AndreasGalster · June 21, 2017, 2:25am

Btw we also felt that our container logs were incredibly out-of-sync, basically almost reverse to what we were doing (starting, stopping)

maxhodges · June 21, 2017, 3:07am

@maxhodges Generally that behavior is typical of a borked deploy that just won’t (ever) start. . . . Have you checked your logs for errors?

It took 56 minutes for the new container to deploy–so much for blaming the app. You have multiple people here reporting a problem btw.

glasser · June 21, 2017, 7:46am

Hi folks. In conjunction with a few users who wrote in to support, I discovered a longstanding infrastructure problem that in certain conditions can make container startup very slow. (Specifically, it could take a very long time to pull your app’s Docker image to the app machine.) I just scheduled a maintenance window for Monday to roll out new app machines without this issue. I think the results will be pleasing.

While this issue isn’t new, the new unhealthy container replacement feature made it worse. Before that feature, container startup times could be slow but at least would eventually finish. With the feature, Galaxy kills any container that stays unhealthy for too long, including at startup time, and so it could kill these containers which were taking too long to pull the image before they even started. I’ve raised the timeout for killing unhealthy still-starting containers to a high enough value that hopefully this won’t occur for folks before we fix the underlying issue on Monday. (The timeout for unhealthy containers that have successfully started is unaffected.)

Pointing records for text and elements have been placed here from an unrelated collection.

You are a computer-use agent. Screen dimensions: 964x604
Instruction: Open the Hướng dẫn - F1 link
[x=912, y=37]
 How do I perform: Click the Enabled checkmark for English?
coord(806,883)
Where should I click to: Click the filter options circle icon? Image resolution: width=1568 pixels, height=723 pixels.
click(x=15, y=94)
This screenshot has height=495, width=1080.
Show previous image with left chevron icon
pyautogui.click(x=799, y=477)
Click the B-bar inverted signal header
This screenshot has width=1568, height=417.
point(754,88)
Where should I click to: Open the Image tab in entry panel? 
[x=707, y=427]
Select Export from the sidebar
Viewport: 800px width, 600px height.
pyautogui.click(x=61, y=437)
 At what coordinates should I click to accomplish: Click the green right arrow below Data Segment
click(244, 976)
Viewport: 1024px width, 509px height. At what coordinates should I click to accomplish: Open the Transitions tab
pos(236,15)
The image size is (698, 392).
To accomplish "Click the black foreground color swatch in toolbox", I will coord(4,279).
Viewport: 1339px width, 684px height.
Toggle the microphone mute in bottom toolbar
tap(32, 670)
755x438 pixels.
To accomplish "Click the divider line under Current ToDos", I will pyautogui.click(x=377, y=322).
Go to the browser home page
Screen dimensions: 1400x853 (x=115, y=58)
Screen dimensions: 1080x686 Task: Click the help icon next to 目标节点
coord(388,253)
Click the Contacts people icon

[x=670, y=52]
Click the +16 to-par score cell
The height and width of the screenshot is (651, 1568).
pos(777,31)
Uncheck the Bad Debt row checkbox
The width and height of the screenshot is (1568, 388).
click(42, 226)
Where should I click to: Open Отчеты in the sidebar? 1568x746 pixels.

jamgold · June 21, 2017, 10:58pm

I just deployed a new version of my app to galaxy (35 minutes ago) and have now two containers with different versions of my app running. Can this be related to the changed timeouts?

Even though it says 0 Running for v219 I can connect to it. When I try to connect to the container 32g8 I get

502 Bad Gateway: Registered endpoints failed to handle the request.

UPDATE: container 32g8 is now gone, but UI still says updating

glasser · June 21, 2017, 11:33pm

Yes, I can confirm that this was the issue in question — your container was blocked for a long time from being fetched to the machine. Our fix for this is in our QA cluster. Unfortunately, due to our maintenance scheduling policy, we cannot deploy it until Monday.

jamgold · June 22, 2017, 12:01am

Thanks for confirming. Not worried about it, I can wait til Monday

ffxsam · June 22, 2017, 6:25am

I hope the infrastructure update Monday fixes this. I’m super frustrated with Galaxy right now, and have been over the past few weeks. Deployments take forever, and often fail (10 minute kill due to failed health checks). Really disappointing for a platform at this price point.